O antídoto para a praga do sentimento de inutilidade, "helplessness", que é gerado em algumas pessoas idosas como resultado de certos comportamentos que podem ser interpretados como idadistas ou capacitistas, com base em certos preconceitos e estereótipos - mesmo quando nascem das melhores intenções -, é não ignorar os idosos, deixar de cuidar deles ou abandoná-los ao seu destino. Pelo contrário, o remédio consiste em promover um conceito de parceria de cuidados na consciência de todas as partes, com base na premissa de "dar e receber". Se internalizarmos (ou recuperarmos) a ideia de que todos cuidamos uns dos outros porque somos todos valiosos e temos algo a oferecer, os jovens aos mais velhos e vice-versa, ninguém precisa de se sentir ofendido quando tentamos facilitar-lhes a vida, porque faz parte da troca de cuidados nos dois sentidos. Levarei as vossas malas e dar-vos-ei o assento, mas vocês iluminem-me com a vossa sabedoria e ensinem-me a preparar essa receita de que tanto gosto. Não se trata de quem é mais útil ou válido, mas de todos contribuírem de acordo com a sua capacidade e receberem de acordo com a sua necessidade (não se deve tomar o aforismo no seu sentido ideológico), sob o reconhecimento de que todos temos algo a dar aos outros e todos precisamos de receber algo dos outros, independentemente da idade e, claro, independentemente da raça ou género. 

Officer e de la Fuente-Núñez afirmam que uma das causas do idadismo e da capacitismo é que hoje em dia existe um contacto limitado entre diferentes gerações: alguns de nós desconhecemos as deficiências e a abundância de outros. Além disso, o papel dos mais velhos mudou e estes já não são vistos como os principais agentes do conhecimento na sociedade. Portanto, não é suficiente promover a ideia de cuidados mútuos através da educação. É necessário facilitar a sua implementação todos os dias, criando espaços de interação intergeracional; por exemplo, através de programas e atividades de colaboração e voluntariado. Porque o problema é problema de todos e a solução também envolve todos. Os estereótipos sobre a velhice que conduzem ao idadismo não estão apenas de um dos lados do espectro. O empenho dos mais velhos é igualmente necessário para erradicar este flagelo. Se me convenço de que devo cuidar dos idosos, como eles devem cuidar de mim, mas quando se trata de o pôr em prática, encontro uma pessoa com preconceitos sobre si própria devido à sua idade, que vai cuidar mal de mim, não estamos a avançar em nenhuma direção. Não é bom assentar na crença de que a sociedade discrimina os idosos e se vitimiza a si própria ao consolidar o seu próprio estereótipo. É preciso provar que o discriminador está errado, afirmando-se através de tais espaços de interação. 

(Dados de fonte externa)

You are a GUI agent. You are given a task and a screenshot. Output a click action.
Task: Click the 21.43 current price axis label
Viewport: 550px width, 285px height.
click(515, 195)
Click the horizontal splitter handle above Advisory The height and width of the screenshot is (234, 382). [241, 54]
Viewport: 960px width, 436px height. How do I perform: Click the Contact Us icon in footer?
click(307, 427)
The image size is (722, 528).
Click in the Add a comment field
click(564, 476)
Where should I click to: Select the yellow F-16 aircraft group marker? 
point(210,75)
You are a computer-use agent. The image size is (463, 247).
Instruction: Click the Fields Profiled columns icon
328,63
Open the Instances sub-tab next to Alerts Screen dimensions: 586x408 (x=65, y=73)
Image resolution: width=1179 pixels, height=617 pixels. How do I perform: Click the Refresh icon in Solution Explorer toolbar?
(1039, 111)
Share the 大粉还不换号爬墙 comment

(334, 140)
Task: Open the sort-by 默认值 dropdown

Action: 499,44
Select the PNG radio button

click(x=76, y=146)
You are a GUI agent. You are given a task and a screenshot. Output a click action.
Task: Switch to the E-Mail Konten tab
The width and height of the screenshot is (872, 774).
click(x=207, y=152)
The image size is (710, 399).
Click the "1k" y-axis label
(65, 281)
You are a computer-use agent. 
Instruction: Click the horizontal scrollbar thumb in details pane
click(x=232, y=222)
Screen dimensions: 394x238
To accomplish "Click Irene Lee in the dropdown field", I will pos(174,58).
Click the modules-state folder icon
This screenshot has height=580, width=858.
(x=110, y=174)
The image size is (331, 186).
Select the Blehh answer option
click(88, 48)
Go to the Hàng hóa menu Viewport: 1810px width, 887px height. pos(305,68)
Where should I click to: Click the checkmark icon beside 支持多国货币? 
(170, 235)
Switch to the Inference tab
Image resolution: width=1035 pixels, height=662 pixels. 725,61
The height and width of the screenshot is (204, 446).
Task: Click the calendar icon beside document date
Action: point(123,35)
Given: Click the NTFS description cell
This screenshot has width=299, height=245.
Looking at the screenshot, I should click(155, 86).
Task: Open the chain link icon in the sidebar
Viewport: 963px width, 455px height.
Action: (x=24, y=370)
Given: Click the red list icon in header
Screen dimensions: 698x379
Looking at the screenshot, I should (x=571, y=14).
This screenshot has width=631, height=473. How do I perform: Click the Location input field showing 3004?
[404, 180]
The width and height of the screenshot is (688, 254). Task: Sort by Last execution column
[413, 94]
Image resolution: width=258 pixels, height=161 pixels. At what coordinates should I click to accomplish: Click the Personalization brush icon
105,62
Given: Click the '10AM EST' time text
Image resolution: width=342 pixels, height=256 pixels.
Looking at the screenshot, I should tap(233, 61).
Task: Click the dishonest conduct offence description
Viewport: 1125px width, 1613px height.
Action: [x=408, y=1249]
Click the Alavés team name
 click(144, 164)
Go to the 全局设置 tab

Então, posso ser gentil e útil aos idosos ou vou fazê-los sentir-se inúteis? Sem ser demasiado paternalista, penso que todos nós apreciamos ser tratados, quer tenhamos trinta ou sessenta anos, e sentimo-nos bem quando cuidamos dos outros. Precisamos simplesmente de assegurar que o caminho é uma via de dois sentidos, para que ninguém se sinta deslocado. Todos podemos sentar-nos no comboio de cuidados mútuos.